Inoltre, il leader di al-Qaeda, Ayman al-Zawahiri, ha lanciato un appello alla jihad. In un video intitolato “Tel Aviv è anche terra di musulmani”, Zawahiri ha attaccato l’Autorità nazionale palestinese, accusandola di essere “venditori della Palestina”.
Il presidente americano, Donald Trump, “è stato chiaro ed esplicito e ha rivelato la vera faccia della Crociata moderna, l’essere accomodante non funziona con loro, ma solo la resistenza attraverso la jihad”, ha detto al-Zawahiri.
La prossima settimana, inoltre, prenderà avvio il Ramadan, il mese sacro per i musulmani.
La contestata decisione di trasferire
La decisione di Trump di spostare l’ambasciata americana da Tel Aviv a Gerusalemme, riconoscendola come capitale di Israele, risale al dicembre 2017 ed è stata fortemente osteggiata dalla maggioranza della comunità internazionale.

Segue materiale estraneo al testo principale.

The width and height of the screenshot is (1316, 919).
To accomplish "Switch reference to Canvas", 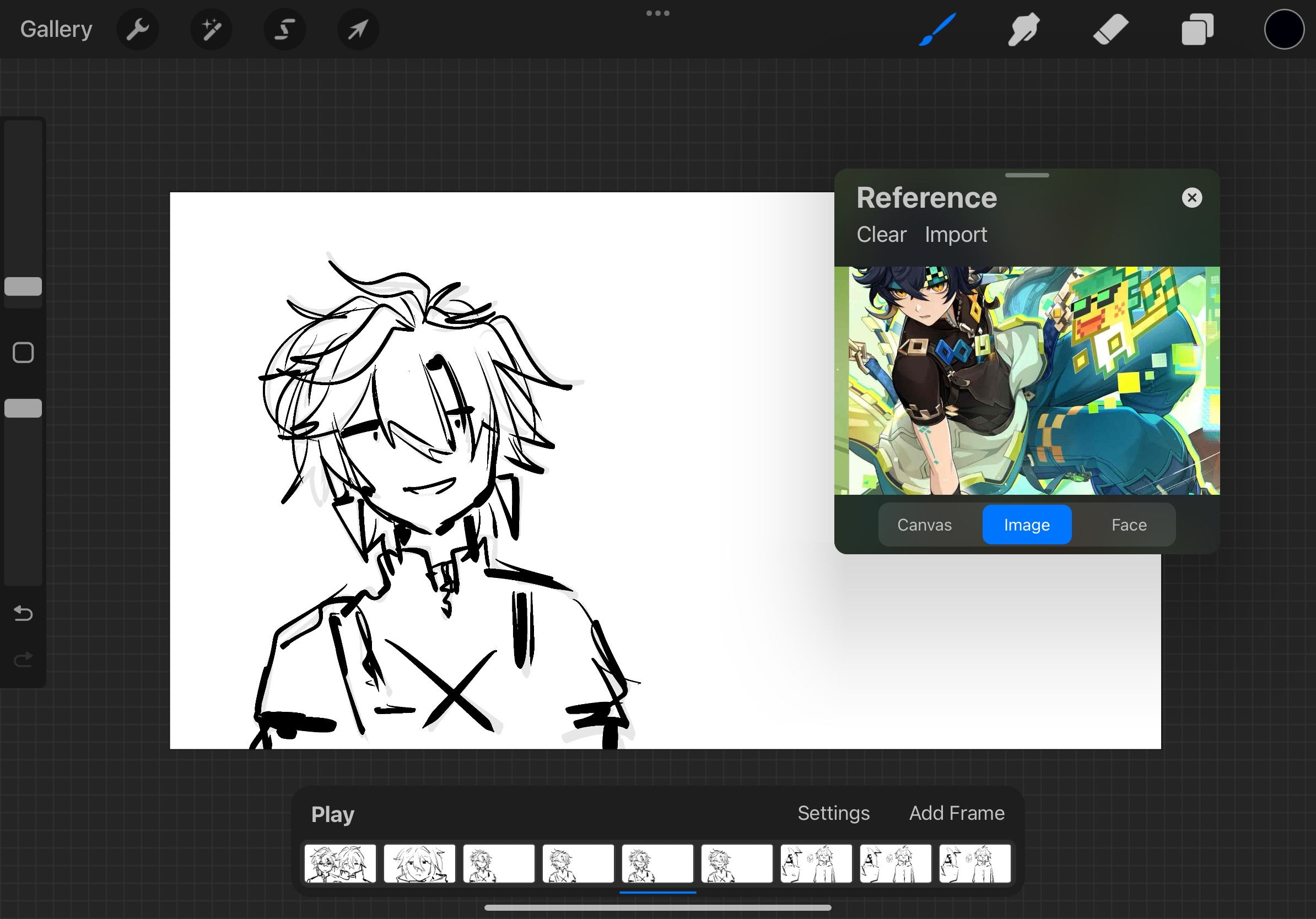I will [x=924, y=525].
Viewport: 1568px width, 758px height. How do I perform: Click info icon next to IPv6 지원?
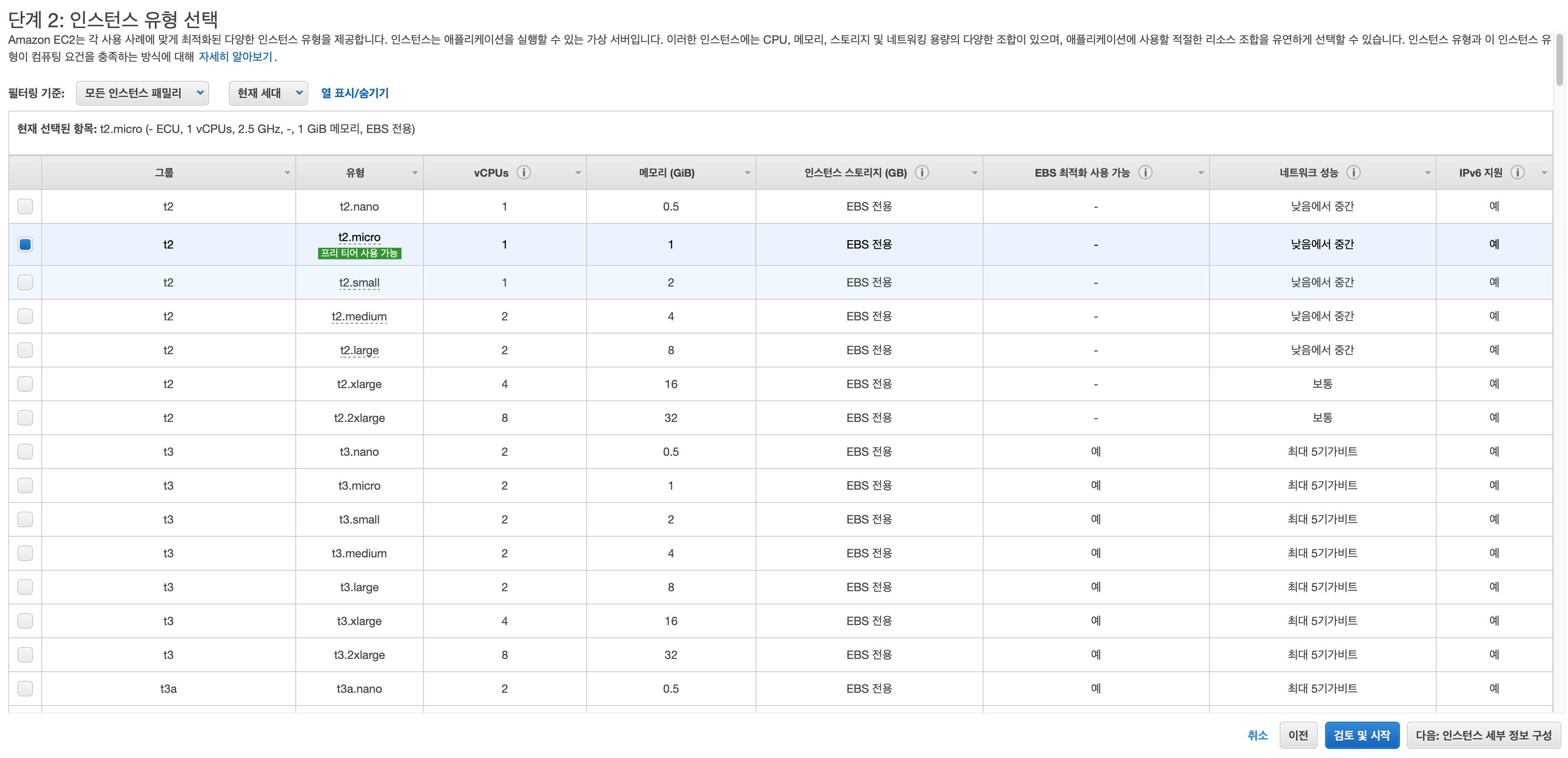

Il provvedimento ha dato seguito a una legge statunitense del 1995 in cui Gerusalemme veniva riconosciuta come capitale di Israele.
La sua attuazione era stata rimandata dai vari presidenti, per evitare che la decisione facesse sprofondare il Medio Oriente nel caos.
Il 21 dicembre 2017 l’Assemblea generale delle Nazioni Unite ha bocciato la decisione di Trump con 128 voti contrari, 9 favorevoli e 35 astenuti.
I paesi favorevoli sono stati Guatemala, Honduras, Isole Marshall, Micronesia, Nauru, Palau, Togo e ovviamente Israele e Stati Uniti.
Alla cerimonia di inaugurazione è prevista la presenza di solo quattro delegazioni europee: Repubblica Ceca, Romania, Austria e Ungheria.